No matter which party wins, we are likely to get turnover on both sides of transportation’s funding stream. David Price (D-NC), the longtime chairman of the Transportation-Housing Appropriations Subcommittee, is retiring. House Appropriations Democrats use a unique seniority system that counts time on a subcommittee, not the full committee, for subcommittee gavel selection, so Mike Quigley (D-IL) is the heir apparent, and given Chicago’s centrality to the national railroad network, you can expect a continued focus on rail from him.

On the Republican side, Mario Diaz-Balart (R-FL) has hit his six-year subcommittee term limit under Republican Conference rules. There is no word on who will replace him at THUD, but there is enough musical chairs going on with the term limits that there are a lot of options. It could be Mike Simpson (R-ID), or Tom Cole (R-OK), or possibly even the Dean of the House, Hal Rogers (R-KY).

(Raw records)
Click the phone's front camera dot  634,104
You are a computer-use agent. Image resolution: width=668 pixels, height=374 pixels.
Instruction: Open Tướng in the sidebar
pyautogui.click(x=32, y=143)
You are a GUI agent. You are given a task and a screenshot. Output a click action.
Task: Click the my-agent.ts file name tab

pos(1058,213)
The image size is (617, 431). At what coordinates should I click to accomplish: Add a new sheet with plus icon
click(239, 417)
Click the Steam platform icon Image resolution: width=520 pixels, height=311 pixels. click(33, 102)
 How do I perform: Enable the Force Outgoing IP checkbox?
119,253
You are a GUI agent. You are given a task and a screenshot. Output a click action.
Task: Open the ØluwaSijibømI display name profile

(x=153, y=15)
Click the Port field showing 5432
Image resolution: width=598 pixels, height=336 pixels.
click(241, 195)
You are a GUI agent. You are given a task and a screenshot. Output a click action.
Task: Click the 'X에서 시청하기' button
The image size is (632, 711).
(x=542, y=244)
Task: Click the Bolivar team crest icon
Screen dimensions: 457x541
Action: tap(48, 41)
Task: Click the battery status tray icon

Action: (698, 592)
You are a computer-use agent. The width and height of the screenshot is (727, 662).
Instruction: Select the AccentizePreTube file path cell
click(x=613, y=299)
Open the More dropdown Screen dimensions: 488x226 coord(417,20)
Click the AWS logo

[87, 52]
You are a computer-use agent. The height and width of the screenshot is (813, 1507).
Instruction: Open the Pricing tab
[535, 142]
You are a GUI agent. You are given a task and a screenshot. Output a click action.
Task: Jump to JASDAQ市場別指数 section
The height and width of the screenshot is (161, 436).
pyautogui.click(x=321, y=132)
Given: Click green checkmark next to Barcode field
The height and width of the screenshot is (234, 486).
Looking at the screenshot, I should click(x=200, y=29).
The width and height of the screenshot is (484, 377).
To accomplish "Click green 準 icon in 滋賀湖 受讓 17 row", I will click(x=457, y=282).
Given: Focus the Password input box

#### [DIRECTION]
Copy the whole text on changes to the leadership of the House transportation appropriations subcommittee, reproducing every word and line without alteration. The items play no part in what comes next.

#### [SOLUTION]
No matter which party wins, we are likely to get turnover on both sides of transportation’s funding stream. David Price (D-NC), the longtime chairman of the Transportation-Housing Appropriations Subcommittee, is retiring. House Appropriations Democrats use a unique seniority system that counts time on a subcommittee, not the full committee, for subcommittee gavel selection, so Mike Quigley (D-IL) is the heir apparent, and given Chicago’s centrality to the national railroad network, you can expect a continued focus on rail from him.

On the Republican side, Mario Diaz-Balart (R-FL) has hit his six-year subcommittee term limit under Republican Conference rules. There is no word on who will replace him at THUD, but there is enough musical chairs going on with the term limits that there are a lot of options. It could be Mike Simpson (R-ID), or Tom Cole (R-OK), or possibly even the Dean of the House, Hal Rogers (R-KY).